▸ Stored records:
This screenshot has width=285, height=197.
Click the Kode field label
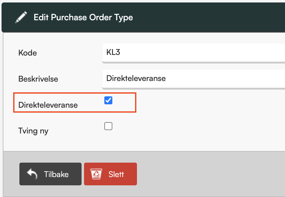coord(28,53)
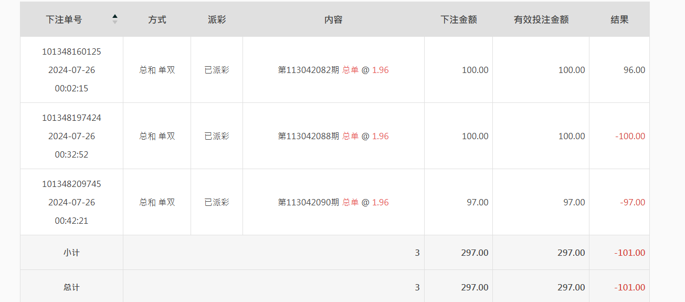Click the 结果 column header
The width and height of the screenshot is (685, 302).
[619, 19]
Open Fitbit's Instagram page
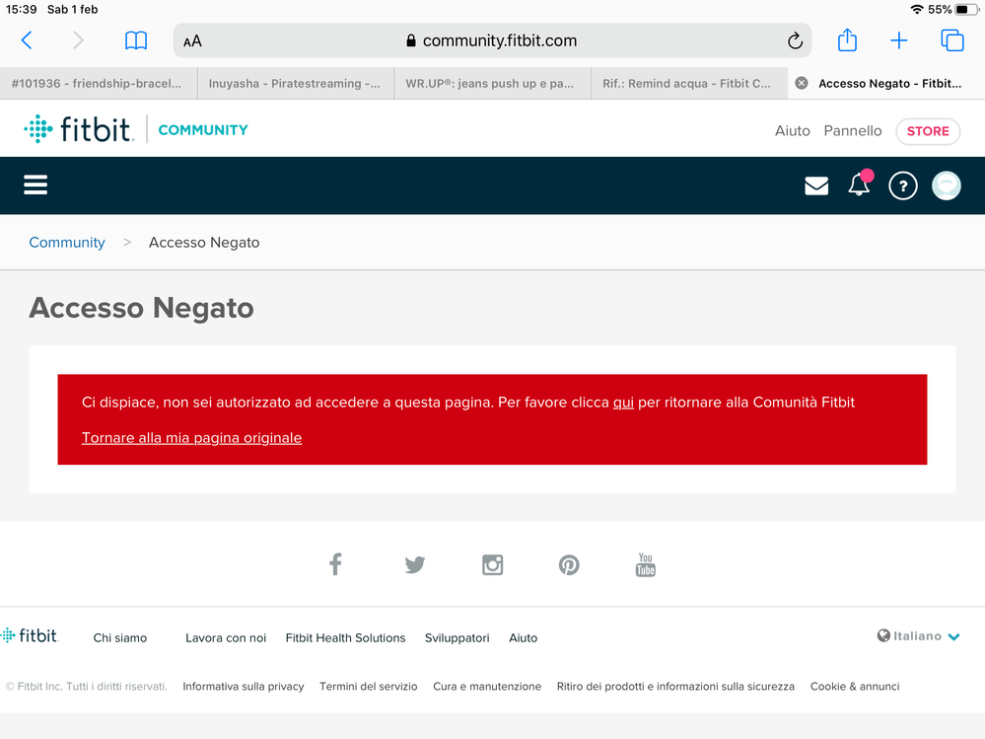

▸ Task: Every record above must be printed exactly, except for its images.

▸ Answer to this exercise:
This screenshot has width=285, height=197.
Click the Kode field label
coord(28,53)
Click the 结果 column header
The width and height of the screenshot is (685, 302).
[619, 19]
Open Fitbit's Instagram page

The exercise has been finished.